Published online Nov 28, 2020. doi: 10.4329/wjr.v12.i11.247
Peer-review started: May 19, 2020
First decision: July 30, 2020
Revised: August 24, 2020
Accepted: October 26, 2020
Article in press: October 26, 2020
Published online: November 28, 2020
Processing time: 194 Days and 14.3 Hours
Coronavirus disease 2019 (COVID-19) was discovered after unusual cases of severe pneumonia emerged in December 2019 in Wuhan Province (China). Coronavirus is a family of single-stranded RNA viruses. Severe acute respiratory syndrome coronavirus 2 (SARS-CoV-2) is transmitted from person to person. Although asymptomatic individuals can transmit the virus, symptomatic patients are more contagious. The incubation period ranges from 3-7 d and symptoms are mainly respiratory, including pneumonia or pulmonary embolism in severe cases. Elevated serum levels of interleukins (IL)-2, IL-6, IL-7 indicate the presence of cytokine release syndrome, which is associated with disease severity. The disease has three main phases: Viral infection, pulmonary involvement, and hyperinflammation. To date, no treatment has proved to be safe or effective. Chest X-ray and computed tomography (CT) are the primary imaging tests for diagnosis of SARS-CoV-2 pneumonia, follow-up, and detection of complications. The main radiological findings are ground-glass opacification and areas of consolidation. The long-term clinical course is unknown, although some patients may develop pulmonary fibrosis. Positron emission tomography-computed tomography (PET-CT) is useful to assess pulmonary involvement, to define the affected areas, and to assess treatment response. The pathophysiology and clinical course of COVID-19 infection remain poorly understood. However, patterns detected on CT and PET-CT may help to diagnose and guide treatment. In this mini review, we analyze the clinical manifestations and radiological findings of COVID-19 infection.

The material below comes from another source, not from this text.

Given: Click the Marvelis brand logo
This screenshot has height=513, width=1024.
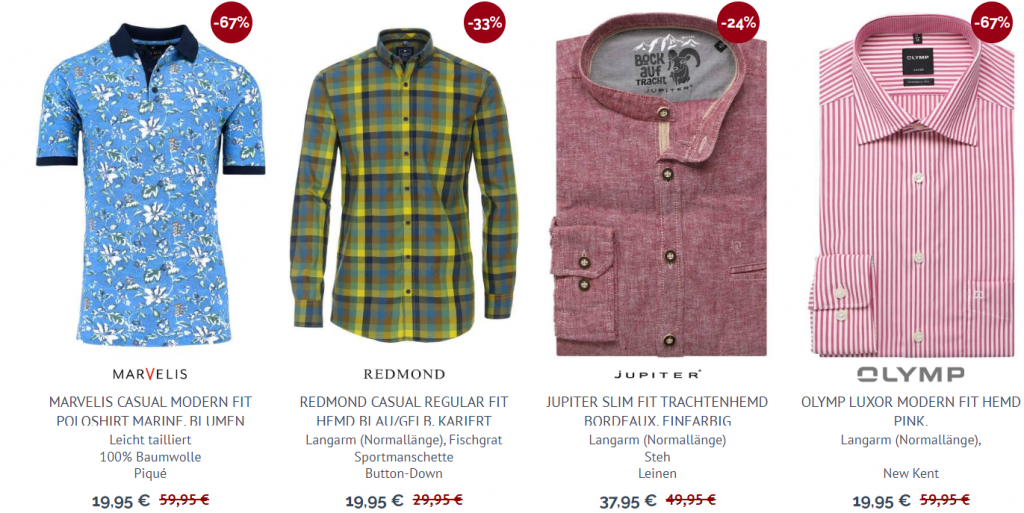Looking at the screenshot, I should [150, 374].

Core Tip: Coronavirus is a family of single-stranded RNA viruses transmitted from person to person. Asymptomatic individuals can transmit the virus, although symptomatic patients are more contagious. The incubation period is 3-7 d. Symptoms are mainly respiratory, including pneumonia or pulmonary embolism in severe cases. Blood tests typically show elevated levels of interleukins, associated with disease severity. The disease has three phases: Viral, pulmonary, and hyperinflammatory. To date, no treatment has proved safe or effective. Chest X-ray and computed tomography are the main imaging tests, used to diagnose pneumonia, for follow-up, and to detect complications. The most important radiological findings are ground-glass opacities and areas of consolidation. Some patients may develop pulmonary fibrosis. In patients with pulmonary involvement, positron emission tomography-computed tomography is useful to define the affected areas and to evaluate treatment response.